The importance of annihilating the edifice of coloniality that Maserumule so aptly describes lies in the understanding that by its very nature, coloniality is rooted in segregation, structural racism and the maintenance of zones of exclusion. This has direct implications for the architecture of a truly united nation, and more importantly Black people’s sense of belonging to this nation that has been gestating in the mind of the democratic government but is yet to be born. For Black people who have been historically excluded from South Africa, both through denaturalisation in the apartheid era and persistent disenfranchisement in the new dispensation, a sense of belonging is tied closely to legitimate claims to meaningful citizenship.
The Cambridge Dictionary defines citizenship as "the state of being a member of a particular country and having rights because of it". This is perhaps the most apt definition of the term, one which recognises the state of being a citizen not simply as belonging to a country but having inherent rights as a result. The importance of rights is linked with the fundamental question of dignity, for it is in the realisation and respect of basic human rights that a government can truly claim legitimacy, and a people, citizenship.

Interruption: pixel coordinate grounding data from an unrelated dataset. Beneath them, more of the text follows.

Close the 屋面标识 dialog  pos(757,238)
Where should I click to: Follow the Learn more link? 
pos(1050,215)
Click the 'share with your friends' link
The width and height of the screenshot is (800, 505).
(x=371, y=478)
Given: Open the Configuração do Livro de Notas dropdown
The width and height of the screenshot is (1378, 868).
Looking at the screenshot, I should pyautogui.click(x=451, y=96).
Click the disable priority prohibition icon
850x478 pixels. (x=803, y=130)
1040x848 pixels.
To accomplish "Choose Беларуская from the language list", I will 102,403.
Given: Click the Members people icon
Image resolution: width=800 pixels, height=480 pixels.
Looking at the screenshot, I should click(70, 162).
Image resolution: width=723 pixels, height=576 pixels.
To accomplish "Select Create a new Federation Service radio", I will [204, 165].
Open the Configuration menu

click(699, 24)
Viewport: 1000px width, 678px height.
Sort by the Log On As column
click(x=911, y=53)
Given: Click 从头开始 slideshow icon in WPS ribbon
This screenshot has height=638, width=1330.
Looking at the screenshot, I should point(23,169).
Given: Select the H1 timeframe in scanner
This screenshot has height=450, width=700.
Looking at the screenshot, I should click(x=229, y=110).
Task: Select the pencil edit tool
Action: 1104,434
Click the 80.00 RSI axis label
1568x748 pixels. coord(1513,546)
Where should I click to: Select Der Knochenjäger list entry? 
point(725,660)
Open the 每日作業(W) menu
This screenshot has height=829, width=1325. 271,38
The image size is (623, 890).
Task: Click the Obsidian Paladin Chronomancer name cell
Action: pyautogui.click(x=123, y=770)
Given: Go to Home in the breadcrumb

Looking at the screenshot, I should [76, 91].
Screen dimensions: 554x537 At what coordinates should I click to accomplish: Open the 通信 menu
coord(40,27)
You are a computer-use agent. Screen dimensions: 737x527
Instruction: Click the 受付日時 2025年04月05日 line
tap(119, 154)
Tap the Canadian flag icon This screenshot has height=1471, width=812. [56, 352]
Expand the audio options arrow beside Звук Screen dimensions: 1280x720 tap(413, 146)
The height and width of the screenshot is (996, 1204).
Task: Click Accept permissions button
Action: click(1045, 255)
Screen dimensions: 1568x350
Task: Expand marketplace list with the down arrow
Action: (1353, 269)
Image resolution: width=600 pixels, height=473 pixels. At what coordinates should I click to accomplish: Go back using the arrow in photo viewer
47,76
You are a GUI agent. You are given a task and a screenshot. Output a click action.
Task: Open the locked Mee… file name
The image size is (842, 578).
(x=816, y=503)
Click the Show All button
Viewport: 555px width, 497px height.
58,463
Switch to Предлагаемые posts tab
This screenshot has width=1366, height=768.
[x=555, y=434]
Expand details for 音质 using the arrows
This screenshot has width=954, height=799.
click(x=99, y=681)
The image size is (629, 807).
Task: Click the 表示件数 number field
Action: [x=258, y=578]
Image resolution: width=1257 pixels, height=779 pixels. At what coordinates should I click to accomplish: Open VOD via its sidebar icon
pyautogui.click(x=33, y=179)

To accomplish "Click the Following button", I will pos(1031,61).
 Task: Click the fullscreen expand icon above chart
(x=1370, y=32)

But can Black people in South Africa truly make claims to citizenship when daily, their material conditions hurl them further to the edge of the periphery of economic and political activity? Maserumule (2012) argues that "democracy in conditions characterised by inequalities in socio-economic gains is not sustainable, particularly in South Africa with the history of many decades of systematic marginalisation". This argument is at the heart of our contention that persistent structural racism impacts on Black people’s sense of belonging and claims to legitimate citizenship. We argue that for as long as the new South Africa continues to have remnants of the old, where Black people were marginalised and systematically dispossessed of not only their land and economy, but their very humanity too, they can never truly feel like they belong, that they are equal citizens in the land of their forefathers. Our historicisation of the exclusion of Black people from the South African project of nation-building is done to demonstrate how the citizenship of Black people in South Africa must be understood in all its nuances, as a simultaneous source of humanisation and dehumanisation.